[Stored items]
════════════════════

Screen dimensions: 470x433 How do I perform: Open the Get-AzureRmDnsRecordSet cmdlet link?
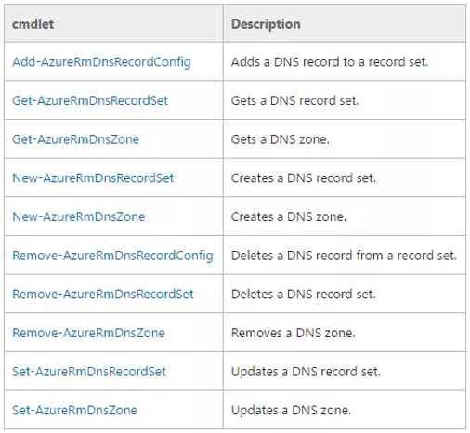click(x=90, y=100)
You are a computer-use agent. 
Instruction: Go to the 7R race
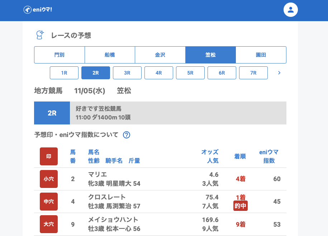(253, 73)
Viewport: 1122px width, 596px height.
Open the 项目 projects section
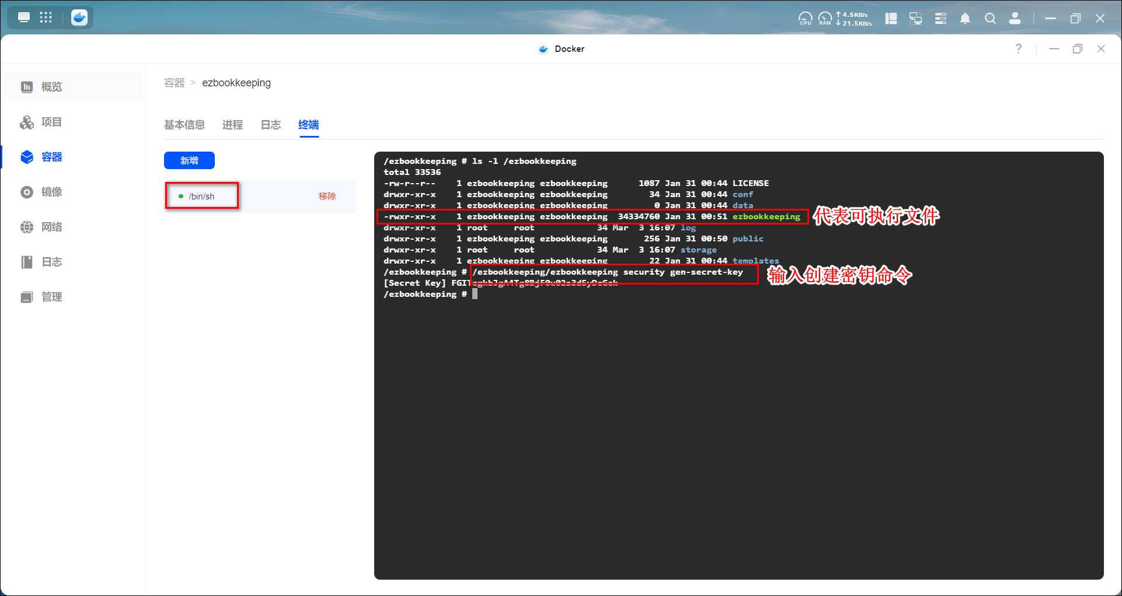coord(51,122)

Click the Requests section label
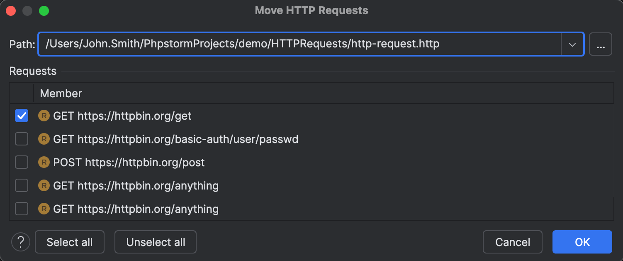(x=33, y=71)
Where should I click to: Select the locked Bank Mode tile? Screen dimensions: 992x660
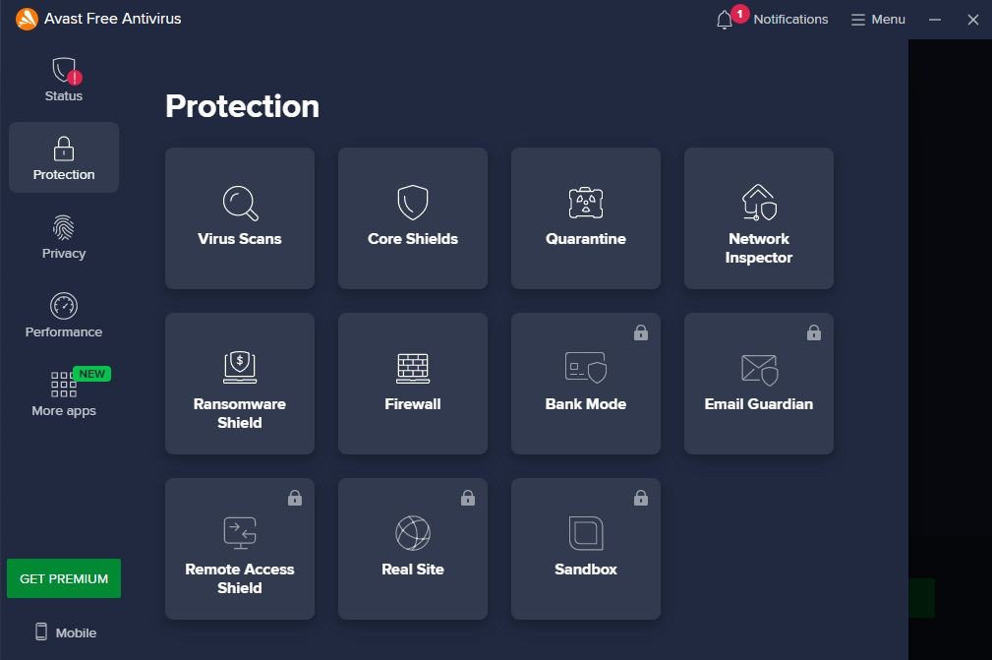pos(586,384)
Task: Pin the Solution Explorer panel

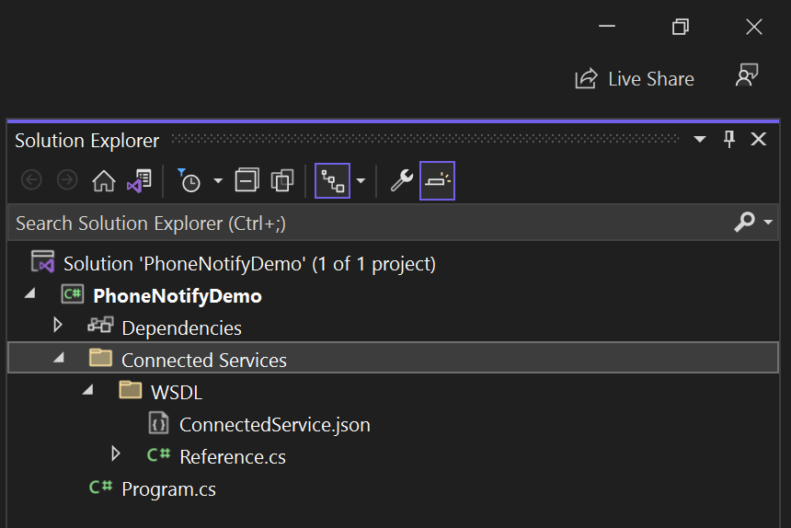Action: coord(729,140)
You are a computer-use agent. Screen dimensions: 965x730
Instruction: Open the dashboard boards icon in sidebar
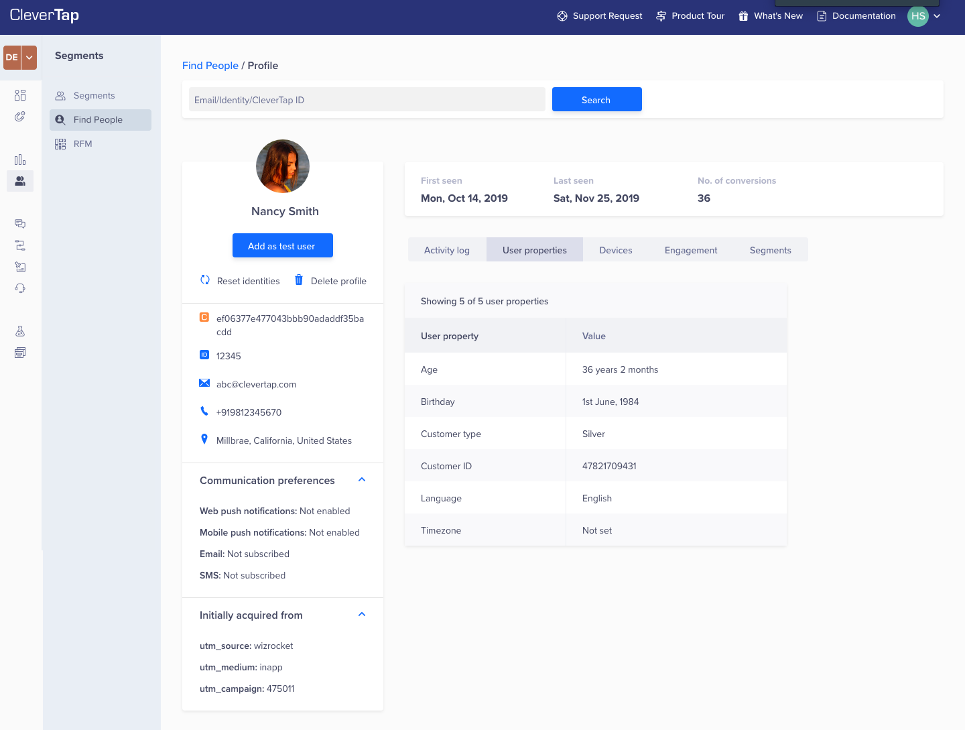[x=20, y=95]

════════════════════

Transcribe all entries above exactly. Omit the pictures.

Screen dimensions: 470x433 How do I perform: Open the Get-AzureRmDnsRecordSet cmdlet link?
click(x=90, y=100)
You are a computer-use agent. 
Instruction: Go to the 7R race
(253, 73)
Viewport: 1122px width, 596px height.
Open the 项目 projects section
coord(51,122)

Click the Requests section label
(x=33, y=71)
Where should I click to: Select the locked Bank Mode tile? Screen dimensions: 992x660
pos(586,384)
Task: Pin the Solution Explorer panel

Action: coord(729,140)
You are a computer-use agent. Screen dimensions: 965x730
Instruction: Open the dashboard boards icon in sidebar
[x=20, y=95]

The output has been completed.